The Australian Building and Construction Commission (ABCC) continues its active investigation and prosecution of workplace law breaches, with a number of recent cases highlighting its important role in upholding compliance.

Queensland contractor to pay $200,000 after discriminating against subbie following CFMMEU threat

The Federal Circuit Court in Brisbane has found Forest Meiers Construction liable to pay $200,000 in compensation for taking adverse action and discriminating against a tiling subcontractor because they did not have an enterprise agreement with the CFMMEU.

The Court found that Forest Meiers and its Construction Manager William Munro, contravened the Fair Work Act by discriminating against the subcontractor.
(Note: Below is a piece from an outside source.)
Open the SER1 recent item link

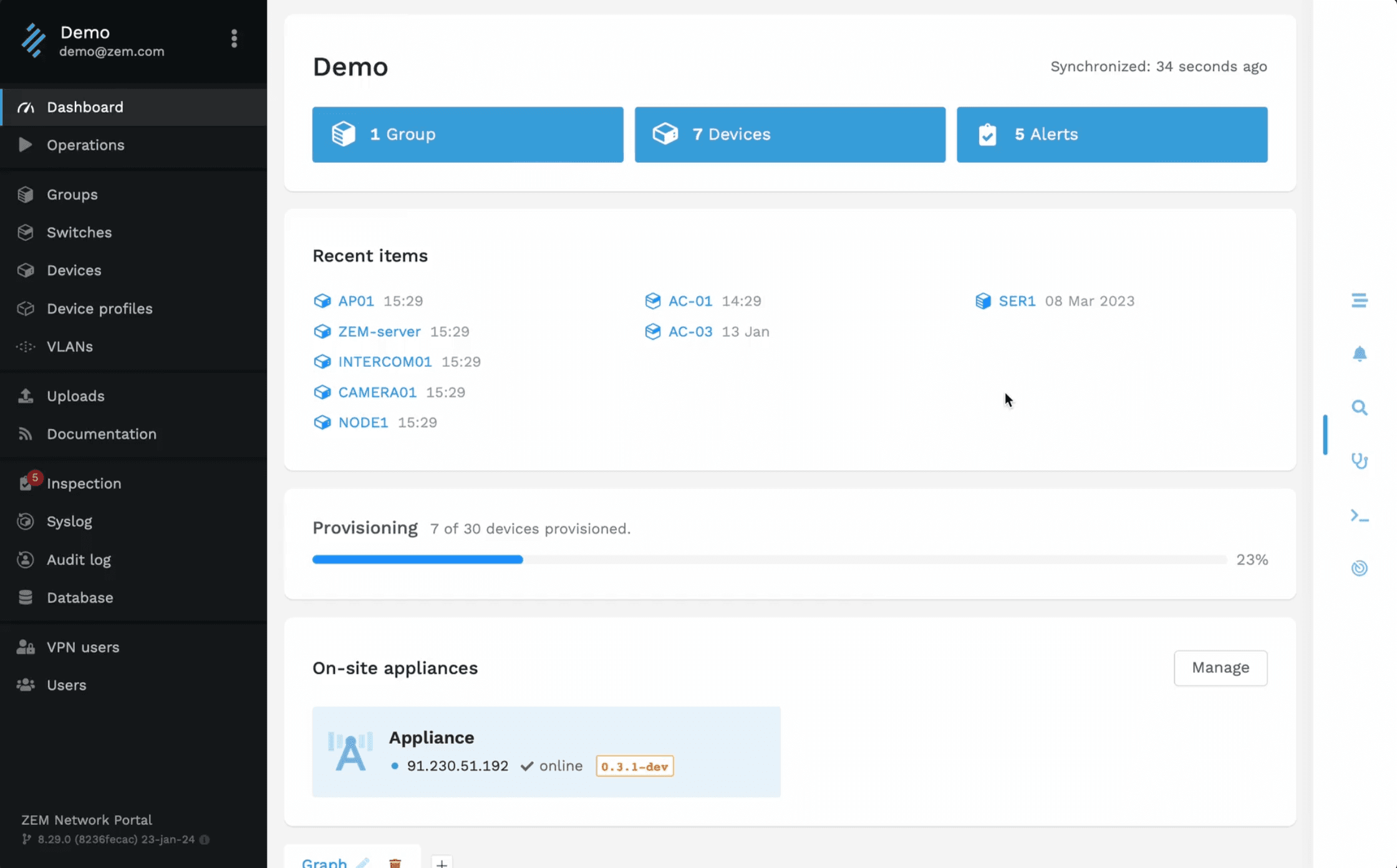coord(1017,301)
On 24 February 2014, the tiling company submitted a quote to Forest Meiers for its Remora Road project in Hamilton, with the tiling company becoming the preferred bidder for the project.

When Forest Meiers asked if the tiling company had an enterprise agreement with the CFMMEU, the company’s managing director said he already had a (non-union) enterprise agreement registered with the Fair Work Commission but was happy to pay the union rates for the purposes of the project.

The tiling company’s managing director then agreed to a Forest Meiers proposal to register a new company so it could sign up to a CFMMEU enterprise agreement.

During a meeting on 18 July 2014, Mr Munro told the tiling company’s managing director:

“The union contacted me at around 5:00 yesterday. They threatened action on the site if we signed you up.”

Judge Jarrett found that notwithstanding the possibility of union disruption, Forest Meiers had a choice to make:

“I accept that Mr Munro believed that the CFMEU or the BLF would cause disruption and delay which in turn would cause financial disadvantage and reputational issues for Forest Meiers.”

“They were faced with the prospect of industrial action if they engaged C&K and if they did not, the next closest tenderer who had an EBA with the CFMEU was $300,000 more expensive than C&K.

“I find, that the fact that C&K did not have an enterprise agreement with the CFMEU was a substantive and operative reason for Mr Munro’s decision not to accept C&K’s tender for the Tiling Works.

“… Forest Meiers had a choice to make. Mr Munro… knew that if the CFMEU was applying pressure not to engage C&K because it had no agreement with that company, that pressure was illegitimate… Notwithstanding that, Mr Munro made a deliberate choice not to award the Tiling Works contract to C&K.”

The matter remains before the courts.

CFMMEU and Luke Collier penalised $13,500 for safety breach on Barangaroo site

The Federal Circuit Court in Sydney has imposed penalties totaling $13,500 against the CFMMEU and its then organiser Luke Collier after he refused to follow OHS procedures while on the $163 million Barangaroo Headland Park site on 5 March 2014.

Mr Collier was penalised $2,700 which brings total penalties imposed by the Courts against him to $63,600.

Mr Collier admitted it was an OHS requirement that visitors attending the site remain accompanied by a project representative who has undertaken a full site induction.

In the earlier liability judgment, the Court found that the request was a reasonable one in the circumstances. Despite the request being made of him, Mr Collier proceeded onto the site without being accompanied by a relevant project representative.  The judgment of the Court stated:

“[Mr Collier’s] subsequent conduct in embarking on the safety walk was therefore left without a reasonable explanation. His action could be described as arbitrary, capricious and impulsive.”

The liability judgment further refers to police attending site and forcibly removing Mr Collier. It states:

The police determined the entry to be unlawful and advised Sloane and Collier that they were trespassing.

The Police Officer said: “We are telling you now that you are here unlawfully and asking you to leave the site.”

Collier said: “What are you going to do if I don’t leave.”

The Police Officer used an official phrase and said, “I am (mentioned his title), ….” the inspector then proceeded to say words that included, “I will now have to forcibly remove you from the premises.”

Earlier this year Mr Collier was penalised $40,400 for his unlawful conduct on the Barangaroo South site where he was found to have attempted to intimidate ABCC inspectors by reading out an inspector’s mobile number during an address to workers.  Total penalties of $1.7 million were imposed by the Federal Court in the Barangaroo South case.

The penalties imposed on Mr Collier and the CFMMEU brings total penalties against the union to $16.46 million imposed by the Courts in litigation brought by the ABCC and its predecessor agencies.

The ABCC remains in place to ensure building and construction industry participants’ compliance with Australia’s workplace laws.

As a consistent supporter of the ABCC since it was first recommended by the Cole Royal Commission in 2003, AMMA recently provided input into a review of the Building and Construction Industry (Improving Productivity) Act 2016 (BCIIP Act), reiterating industry’s support for the regulator’s retention.

Further, AMMA continues to support the passage of the “Ensuring Integrity Bill“, which contains various measures seeking to lift the standards, behaviours and transparency of all registered organisations including trade unions and registered employer groups.